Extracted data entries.
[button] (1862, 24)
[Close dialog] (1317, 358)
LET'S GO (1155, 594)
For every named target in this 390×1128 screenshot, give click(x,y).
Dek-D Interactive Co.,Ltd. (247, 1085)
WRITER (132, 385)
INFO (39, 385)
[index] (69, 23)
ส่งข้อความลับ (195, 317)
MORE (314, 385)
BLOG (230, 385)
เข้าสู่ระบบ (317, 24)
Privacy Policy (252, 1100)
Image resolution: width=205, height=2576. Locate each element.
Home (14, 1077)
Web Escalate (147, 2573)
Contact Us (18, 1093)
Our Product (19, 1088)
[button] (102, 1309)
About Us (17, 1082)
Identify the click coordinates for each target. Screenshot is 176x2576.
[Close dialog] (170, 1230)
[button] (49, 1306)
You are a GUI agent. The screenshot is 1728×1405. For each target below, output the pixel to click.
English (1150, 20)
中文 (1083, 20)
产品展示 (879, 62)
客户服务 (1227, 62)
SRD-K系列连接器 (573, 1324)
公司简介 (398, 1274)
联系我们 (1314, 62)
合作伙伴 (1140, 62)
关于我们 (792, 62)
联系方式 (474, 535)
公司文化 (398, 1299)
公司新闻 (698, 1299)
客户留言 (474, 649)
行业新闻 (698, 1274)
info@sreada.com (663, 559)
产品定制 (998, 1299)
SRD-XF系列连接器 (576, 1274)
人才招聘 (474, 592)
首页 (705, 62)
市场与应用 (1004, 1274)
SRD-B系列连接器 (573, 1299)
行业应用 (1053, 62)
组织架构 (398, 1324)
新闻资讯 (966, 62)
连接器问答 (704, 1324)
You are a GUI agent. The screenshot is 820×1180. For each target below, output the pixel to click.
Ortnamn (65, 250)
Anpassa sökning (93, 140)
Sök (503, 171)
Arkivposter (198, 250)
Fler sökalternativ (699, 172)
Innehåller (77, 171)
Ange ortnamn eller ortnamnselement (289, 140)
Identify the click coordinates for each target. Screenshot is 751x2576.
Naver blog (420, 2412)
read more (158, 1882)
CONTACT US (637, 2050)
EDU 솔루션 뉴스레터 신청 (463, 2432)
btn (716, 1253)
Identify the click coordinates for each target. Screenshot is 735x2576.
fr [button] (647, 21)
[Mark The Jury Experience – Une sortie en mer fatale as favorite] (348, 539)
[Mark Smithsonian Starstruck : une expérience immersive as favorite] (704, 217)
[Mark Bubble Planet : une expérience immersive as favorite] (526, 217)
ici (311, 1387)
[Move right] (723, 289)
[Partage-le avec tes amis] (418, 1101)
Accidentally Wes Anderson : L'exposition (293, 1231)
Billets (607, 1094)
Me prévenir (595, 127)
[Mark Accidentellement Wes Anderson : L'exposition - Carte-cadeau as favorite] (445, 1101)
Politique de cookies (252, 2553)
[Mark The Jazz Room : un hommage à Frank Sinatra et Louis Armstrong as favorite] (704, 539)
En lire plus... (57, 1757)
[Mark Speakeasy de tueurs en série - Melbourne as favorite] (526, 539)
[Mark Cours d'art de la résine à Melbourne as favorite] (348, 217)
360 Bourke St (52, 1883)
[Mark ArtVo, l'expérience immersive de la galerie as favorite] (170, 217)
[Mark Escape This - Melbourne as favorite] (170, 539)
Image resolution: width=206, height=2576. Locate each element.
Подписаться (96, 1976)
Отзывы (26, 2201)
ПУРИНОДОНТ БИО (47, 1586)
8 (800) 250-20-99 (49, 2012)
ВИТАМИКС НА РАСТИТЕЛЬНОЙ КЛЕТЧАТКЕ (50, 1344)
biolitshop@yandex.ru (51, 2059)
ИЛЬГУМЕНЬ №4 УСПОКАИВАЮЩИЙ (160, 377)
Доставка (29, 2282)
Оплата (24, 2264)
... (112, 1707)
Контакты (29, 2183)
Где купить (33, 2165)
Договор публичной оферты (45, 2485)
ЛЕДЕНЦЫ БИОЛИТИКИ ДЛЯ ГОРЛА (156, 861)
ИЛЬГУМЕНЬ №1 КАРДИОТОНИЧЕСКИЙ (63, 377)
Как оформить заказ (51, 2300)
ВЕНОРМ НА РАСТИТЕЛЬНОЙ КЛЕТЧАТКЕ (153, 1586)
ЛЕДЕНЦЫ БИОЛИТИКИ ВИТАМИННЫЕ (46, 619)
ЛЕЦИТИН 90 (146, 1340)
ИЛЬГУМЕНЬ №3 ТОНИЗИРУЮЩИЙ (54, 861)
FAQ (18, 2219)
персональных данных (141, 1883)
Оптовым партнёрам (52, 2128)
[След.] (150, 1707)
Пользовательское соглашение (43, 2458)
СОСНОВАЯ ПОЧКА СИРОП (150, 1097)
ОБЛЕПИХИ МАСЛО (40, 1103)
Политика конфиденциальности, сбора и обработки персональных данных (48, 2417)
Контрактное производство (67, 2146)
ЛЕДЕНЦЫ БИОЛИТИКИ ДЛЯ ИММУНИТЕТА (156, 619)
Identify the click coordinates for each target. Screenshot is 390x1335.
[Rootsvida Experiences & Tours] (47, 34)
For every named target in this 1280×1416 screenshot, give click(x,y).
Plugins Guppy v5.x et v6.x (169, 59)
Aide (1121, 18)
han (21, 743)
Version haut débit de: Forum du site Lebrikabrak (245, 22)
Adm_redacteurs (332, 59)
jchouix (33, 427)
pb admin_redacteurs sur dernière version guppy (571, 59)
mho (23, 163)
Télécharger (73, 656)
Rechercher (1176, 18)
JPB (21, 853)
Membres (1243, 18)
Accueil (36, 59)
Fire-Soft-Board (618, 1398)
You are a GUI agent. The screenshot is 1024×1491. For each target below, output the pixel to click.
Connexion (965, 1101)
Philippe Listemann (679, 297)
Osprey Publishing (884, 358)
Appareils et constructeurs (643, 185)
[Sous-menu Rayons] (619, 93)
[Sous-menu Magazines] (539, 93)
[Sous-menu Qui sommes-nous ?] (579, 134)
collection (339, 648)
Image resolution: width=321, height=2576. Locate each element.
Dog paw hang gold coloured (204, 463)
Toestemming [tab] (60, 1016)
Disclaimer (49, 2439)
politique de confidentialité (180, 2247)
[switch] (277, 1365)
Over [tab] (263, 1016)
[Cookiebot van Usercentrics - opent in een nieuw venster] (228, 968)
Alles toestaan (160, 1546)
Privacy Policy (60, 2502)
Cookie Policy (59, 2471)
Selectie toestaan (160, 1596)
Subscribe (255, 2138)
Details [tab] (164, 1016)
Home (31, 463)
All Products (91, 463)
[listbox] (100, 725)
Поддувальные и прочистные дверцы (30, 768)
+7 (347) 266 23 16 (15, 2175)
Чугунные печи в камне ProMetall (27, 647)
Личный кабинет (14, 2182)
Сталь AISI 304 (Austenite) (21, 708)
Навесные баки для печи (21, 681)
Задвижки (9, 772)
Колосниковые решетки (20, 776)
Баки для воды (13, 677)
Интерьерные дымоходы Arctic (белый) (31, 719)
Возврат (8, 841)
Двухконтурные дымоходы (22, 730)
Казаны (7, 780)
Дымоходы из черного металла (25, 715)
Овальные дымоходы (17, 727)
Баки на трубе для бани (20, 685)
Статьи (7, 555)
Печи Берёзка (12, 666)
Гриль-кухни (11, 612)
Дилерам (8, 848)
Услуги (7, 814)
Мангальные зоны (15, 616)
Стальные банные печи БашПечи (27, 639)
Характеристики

PROMPT. Among the records, find every line holding the word "coordinates" and copy it.

REPLY.
Identify the click coordinates for each target. Screenshot is 176x2576.
Identify the click coordinates for each target. Screenshot is 751x2576.
Identify the click coordinates for each target. Screenshot is 735x2576.
Identify the click coordinates for each target. Screenshot is 390x1335.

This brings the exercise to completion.